» About this task: Rewrite the lines between the one holding "coordinates (350, 388)." and the one holding "This screenshot has height=403, width=791.", inclusive, putting "screen capture" wherever "screenshot" appears and leaving everything else unchanged. Give back only those lines.

» Material for this task:

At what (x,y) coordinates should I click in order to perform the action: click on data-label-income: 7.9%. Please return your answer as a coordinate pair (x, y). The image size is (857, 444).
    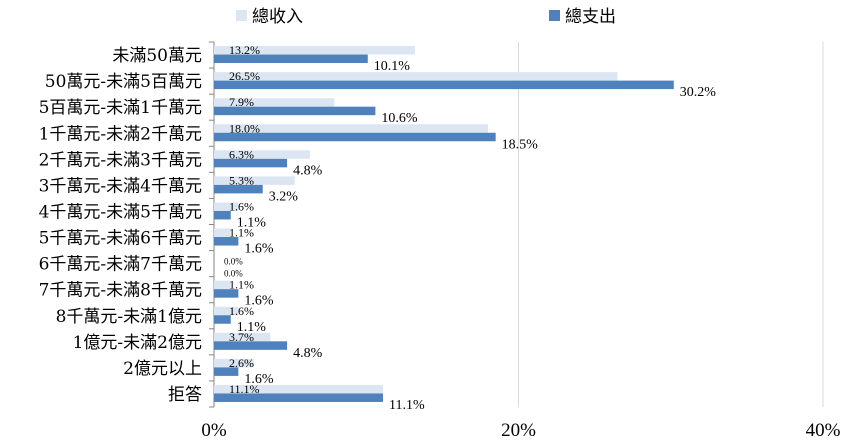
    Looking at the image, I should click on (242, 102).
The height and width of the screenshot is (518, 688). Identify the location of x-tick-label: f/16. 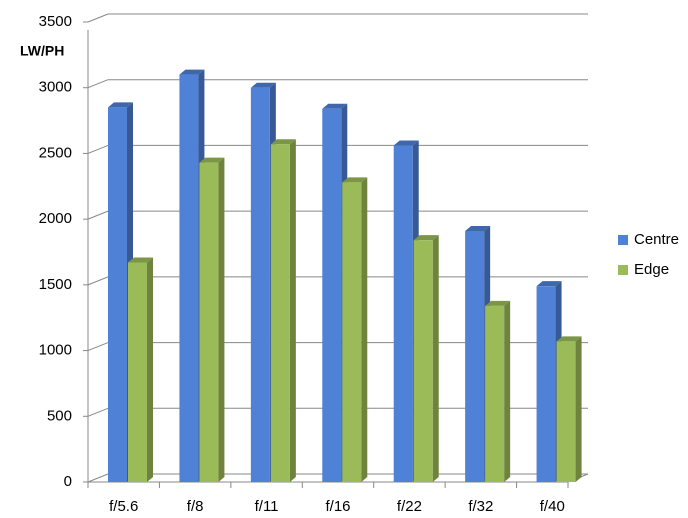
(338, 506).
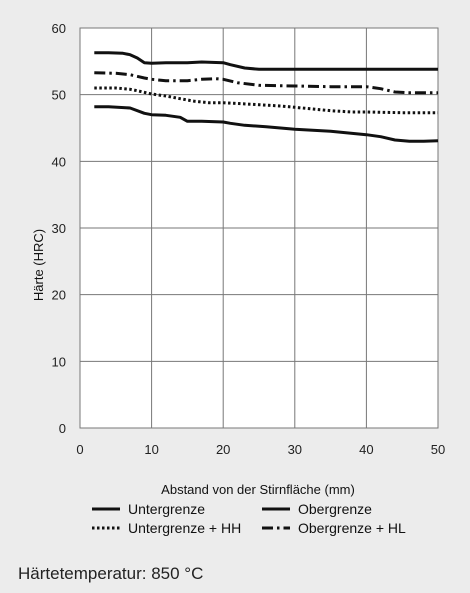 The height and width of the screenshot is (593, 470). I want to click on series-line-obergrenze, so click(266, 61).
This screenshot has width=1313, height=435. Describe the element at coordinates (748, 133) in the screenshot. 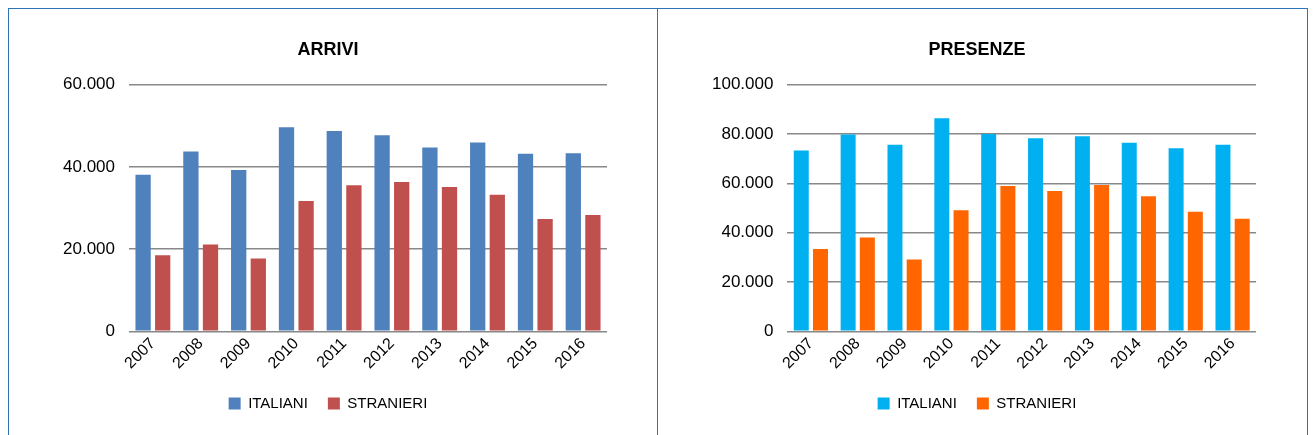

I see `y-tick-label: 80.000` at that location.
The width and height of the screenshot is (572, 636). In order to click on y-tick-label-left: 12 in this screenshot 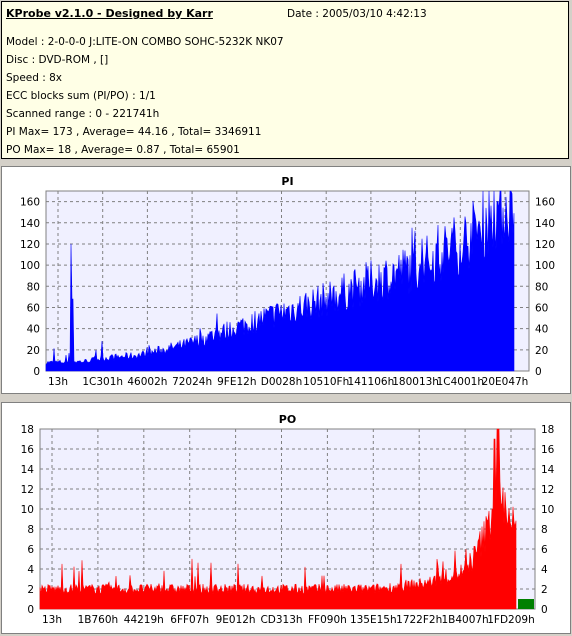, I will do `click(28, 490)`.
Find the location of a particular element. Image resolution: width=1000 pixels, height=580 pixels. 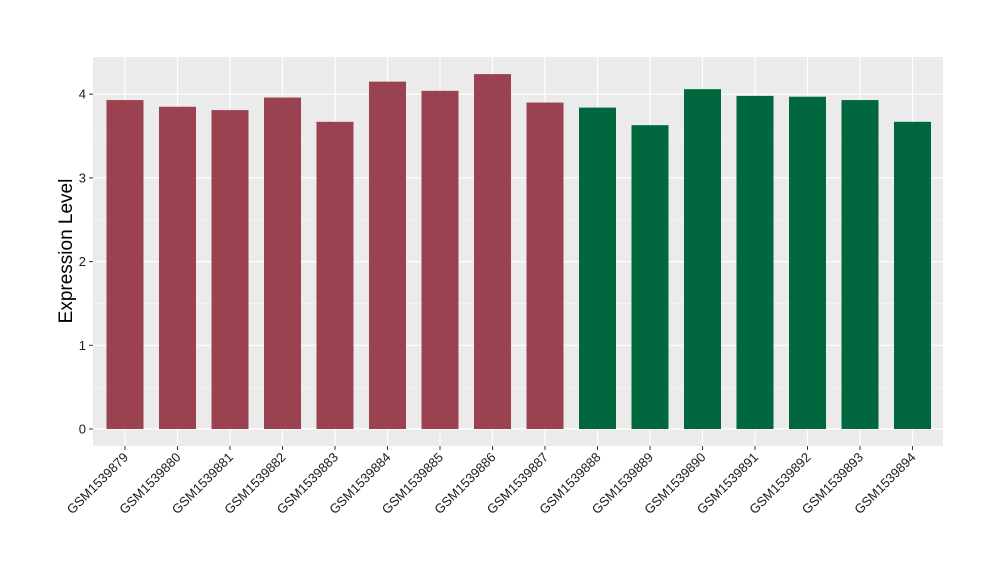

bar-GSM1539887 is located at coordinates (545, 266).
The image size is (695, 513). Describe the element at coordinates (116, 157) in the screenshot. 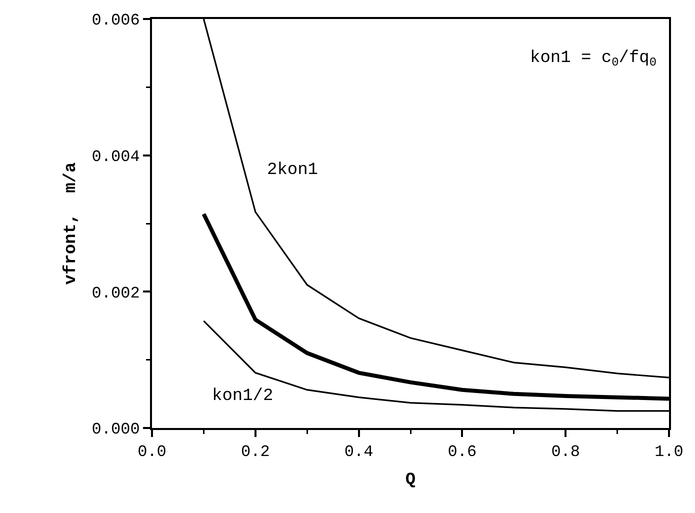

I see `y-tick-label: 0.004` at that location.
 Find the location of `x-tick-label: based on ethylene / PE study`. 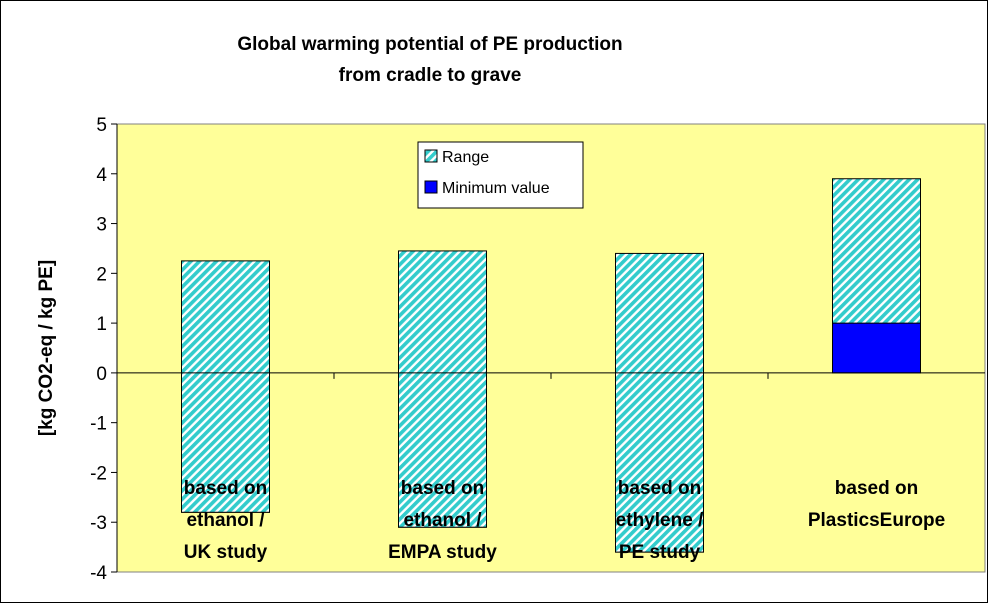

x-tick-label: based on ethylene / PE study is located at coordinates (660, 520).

* * *

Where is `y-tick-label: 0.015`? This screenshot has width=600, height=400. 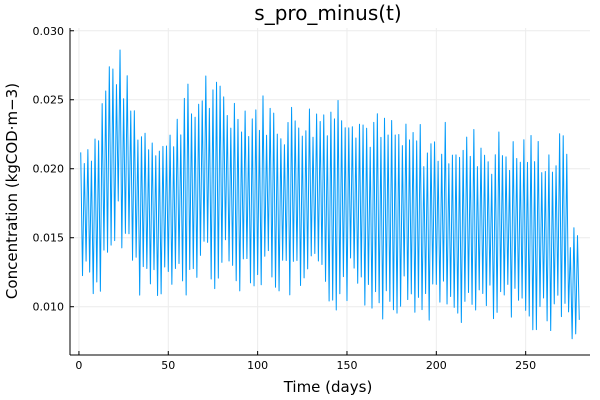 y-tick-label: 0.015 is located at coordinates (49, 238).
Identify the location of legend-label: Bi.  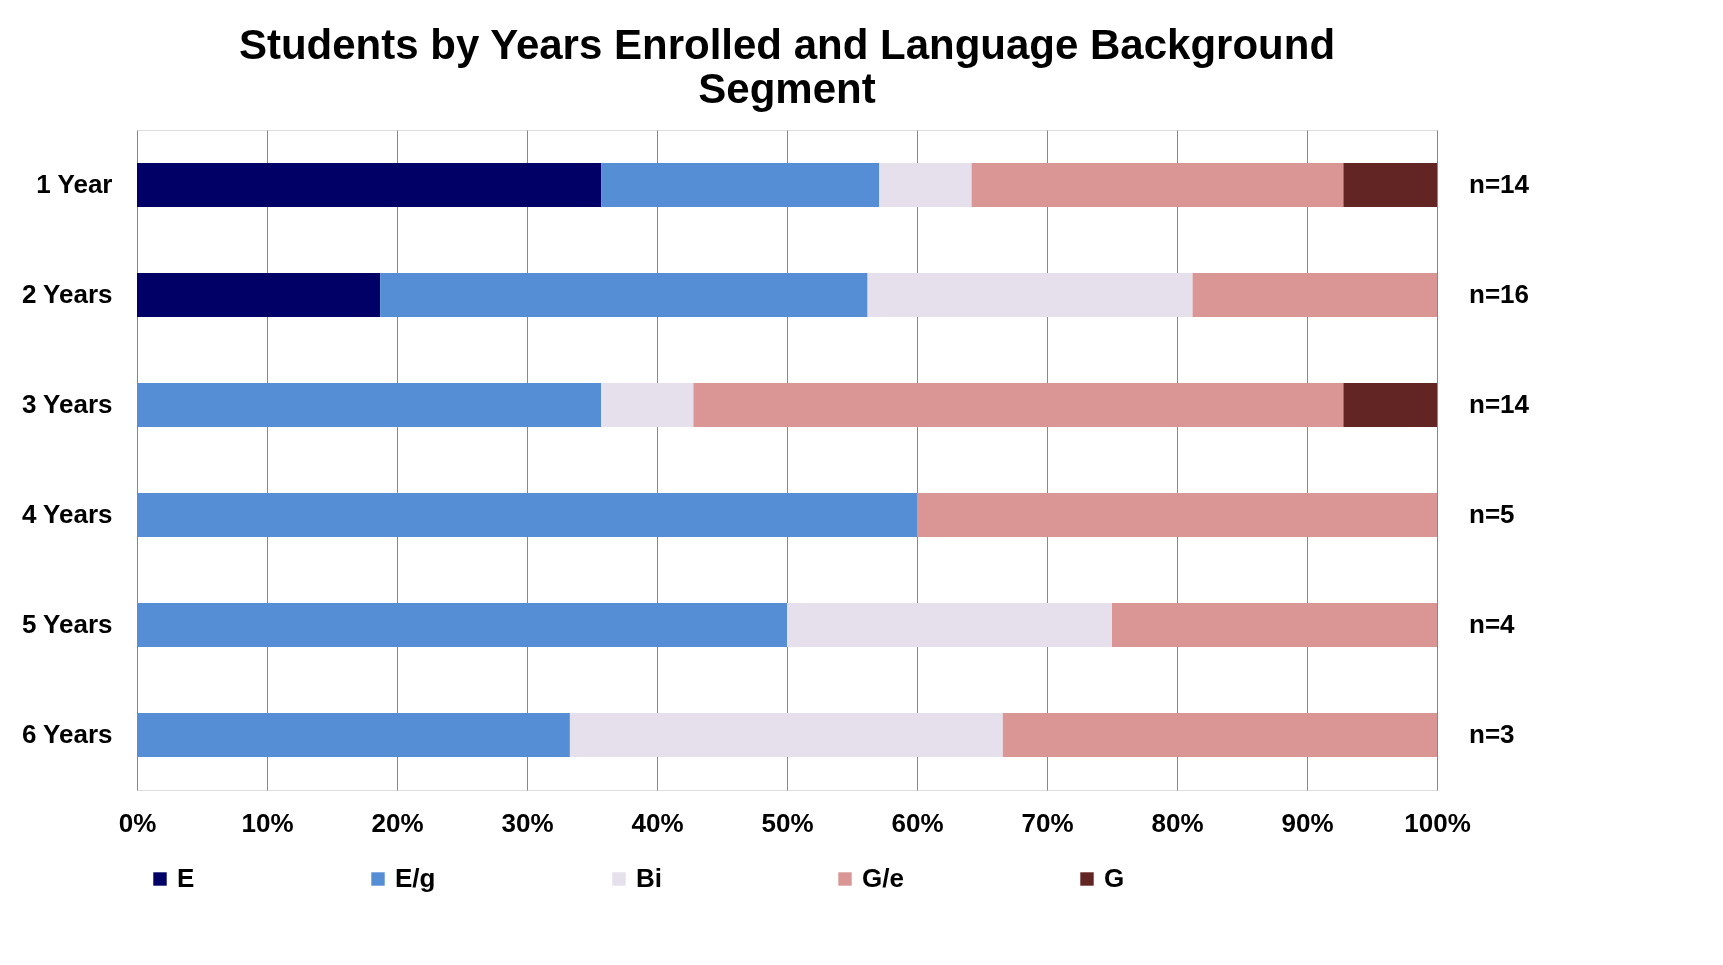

--

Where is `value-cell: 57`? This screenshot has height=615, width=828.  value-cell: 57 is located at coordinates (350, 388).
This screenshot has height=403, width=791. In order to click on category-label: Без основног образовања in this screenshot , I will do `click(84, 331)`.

» Result below:
Where is `value-cell: 57`? This screen capture has height=615, width=828.  value-cell: 57 is located at coordinates (350, 388).
This screen capture has height=403, width=791. In order to click on category-label: Без основног образовања in this screen capture , I will do `click(84, 331)`.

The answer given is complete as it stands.